Our model showed that our significant investment in development, manufacturing and shipping the Tom Hanks A1A would more than pay for itself in agency growth, within five to twenty-five years depending on which assumptions our analysts favored.
Unfortunately, the Tom Hanks A1A does not yet function with the level of reliability that we expected. Last week, just before we were to begin the exacting boxing process, all the A1As began referring to themselves as “Sully” and “The Hero of the Hudson.”
Just as we fixed that glitch, the A1As entered into a collective bargaining agreement with each other and struck against us. In short, they demanded a minimum of “$20 million each, just to get out of bed” and “points on the gross.”
We had to power down the whole run…
We’ve learned an important lesson – it’s risky to try to make a point through innovative technology.
In any event, while we are in the midst of this recall, we thought it might be helpful just to state the point we were attempting to make: brands are evolving toward AI.
Yes, we think you are likely to know Amazon by a different name within a few years’ time – we think you will be calling her Alexa by 2025.
Think about it. We’ve always responded to brands as if they were personalities. However, the ability of brands to behave as personalities has been limited by technology and ingenuity.
But artificial intelligence technology is changing this.
Nearly every tech giant is deploying millions of dollars each year into building and developing their AI departments.
Apple has Siri. Amazon has Alexa. Google has WaveNet.
Microsoft has Cortana. IBM has Watson. And the list goes on…
When the choice of brands becomes a choice of personalities to deal with, will I choose Ben or Jerry, Tom Hanks or Scarlet Johansson or Alexa or Siri?
Brands as personalities and personalities as brands. Delivered directly, interactively, programmatically, and in a startlingly human-like way.
That’s the future. For today, let’s get as close as we can to that ideal, and reap the benefits.
I needed to refinance my house recently. And if you’ve ever refinanced, or taken a mortgage, you know how time-consuming it can be. The bank needs lots of information about you. They need to know you’re employed. They need to know how much you make. Your credit score. Pay stubs. Assets. Statements. A letter from your dog walker. They want it all.
I tried to do it the usual way. I asked a colleague.
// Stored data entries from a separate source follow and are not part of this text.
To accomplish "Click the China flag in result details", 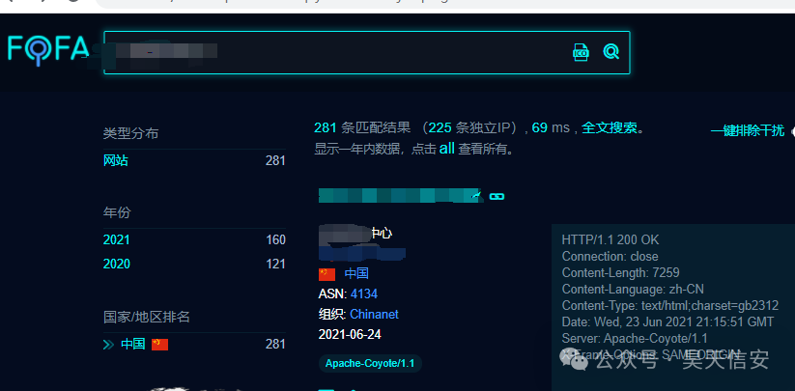I will tap(327, 274).
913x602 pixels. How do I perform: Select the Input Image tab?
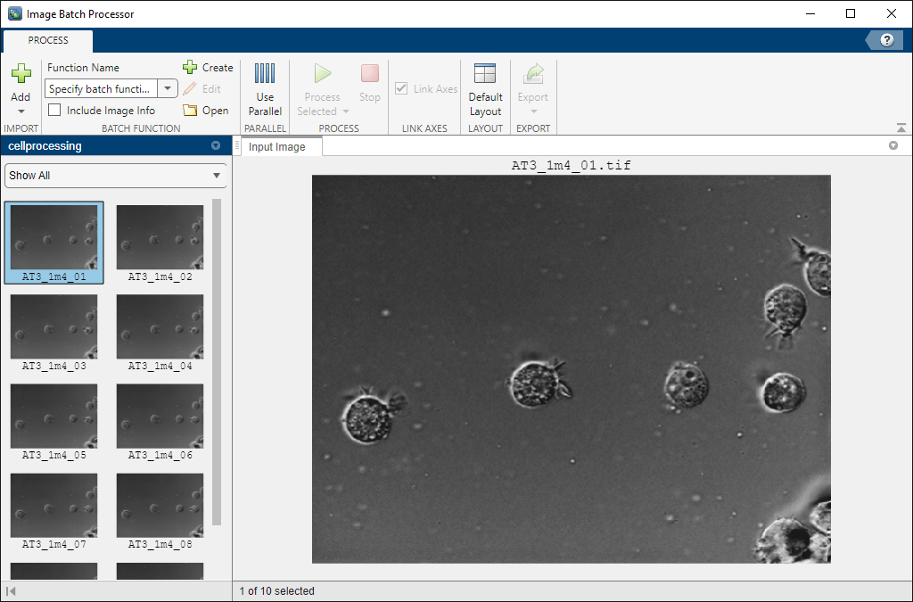[276, 147]

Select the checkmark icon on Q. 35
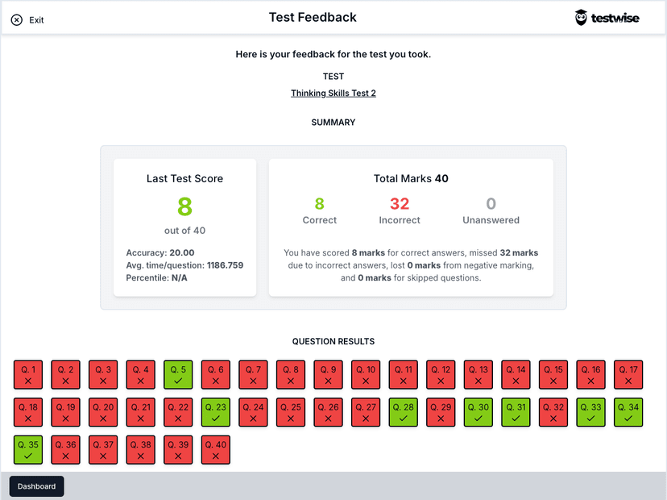[x=28, y=455]
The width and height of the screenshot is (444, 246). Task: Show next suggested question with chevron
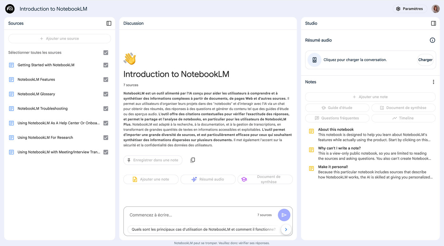(286, 230)
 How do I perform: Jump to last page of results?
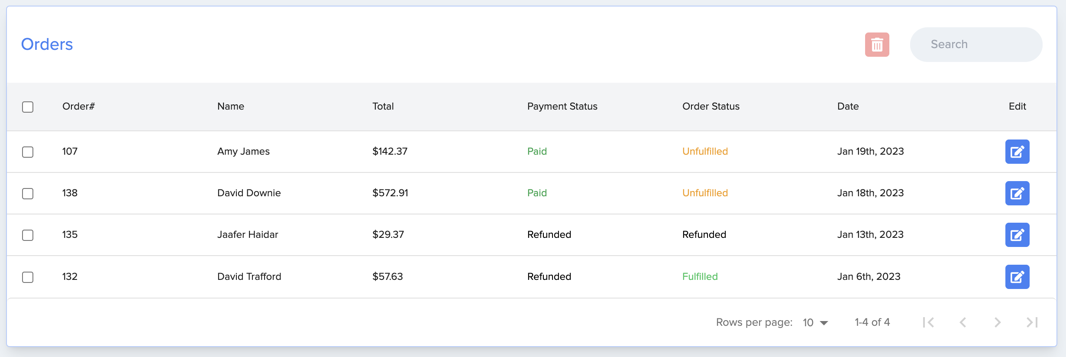click(1032, 322)
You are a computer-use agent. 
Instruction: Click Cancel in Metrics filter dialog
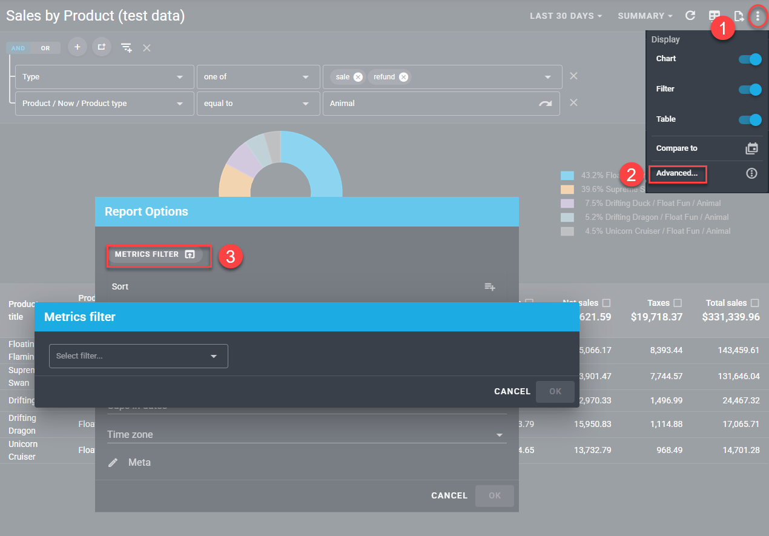pyautogui.click(x=512, y=391)
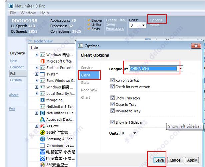
Task: Uncheck the Run on Startup checkbox
Action: pos(112,80)
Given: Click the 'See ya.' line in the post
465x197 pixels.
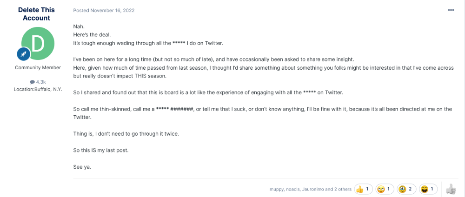Looking at the screenshot, I should coord(82,167).
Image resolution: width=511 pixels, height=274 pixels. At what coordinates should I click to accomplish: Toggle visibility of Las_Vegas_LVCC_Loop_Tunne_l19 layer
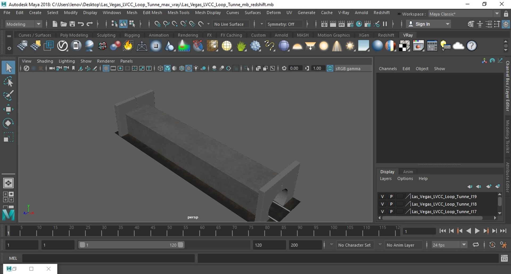pos(382,196)
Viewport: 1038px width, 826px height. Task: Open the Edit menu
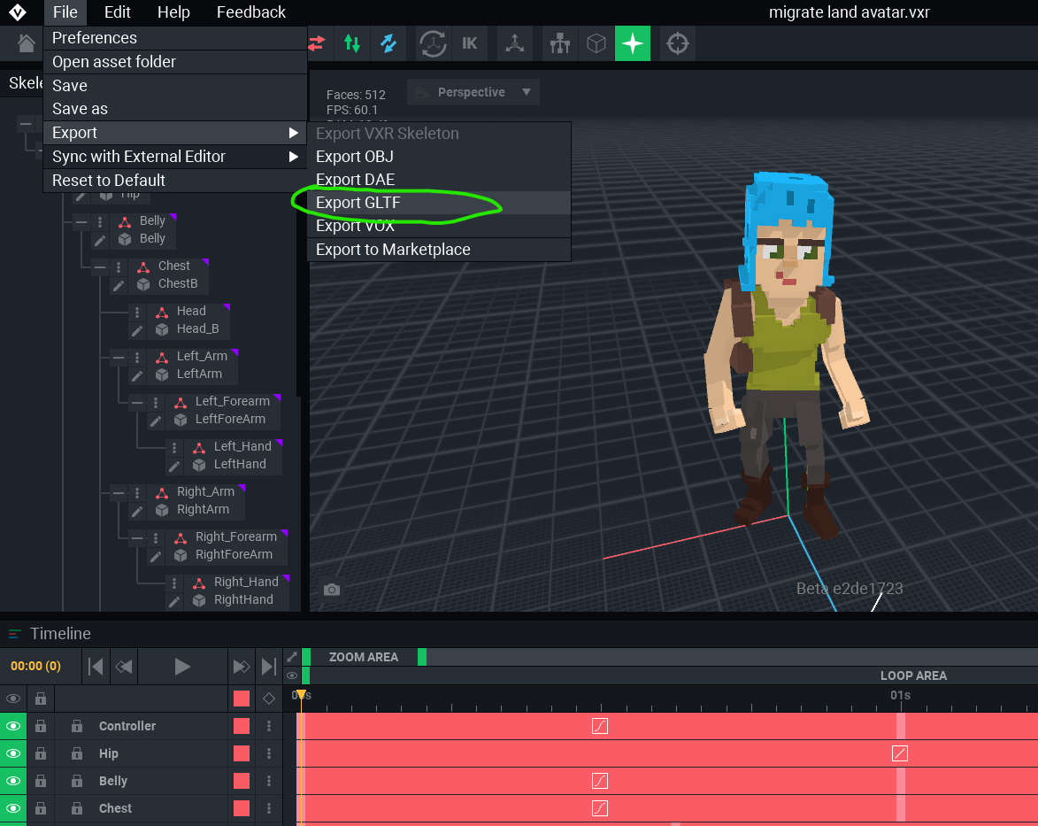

He told me he had a great mortgage guy from Bank of America. I gave him a call. He was smart. He spoke in hushed tones about how to work the system. He had just the right loan for me. He told me to send him some an email saying I needed a certain rate and that way he could tell his bosses that he fought the good fight. I did. I had a guy on the inside. He was confident he could help me.
Then he handed me off to other people. These were people I hadn’t talked to. They needed stuff. All of the stuff above (minus the dog walker letter) and more. How did they tell me they needed that stuff? Well, they emailed me. And they sent me packages in the mail. This is how it has been done for twenty years, I told myself. I tried to keep up. I really did.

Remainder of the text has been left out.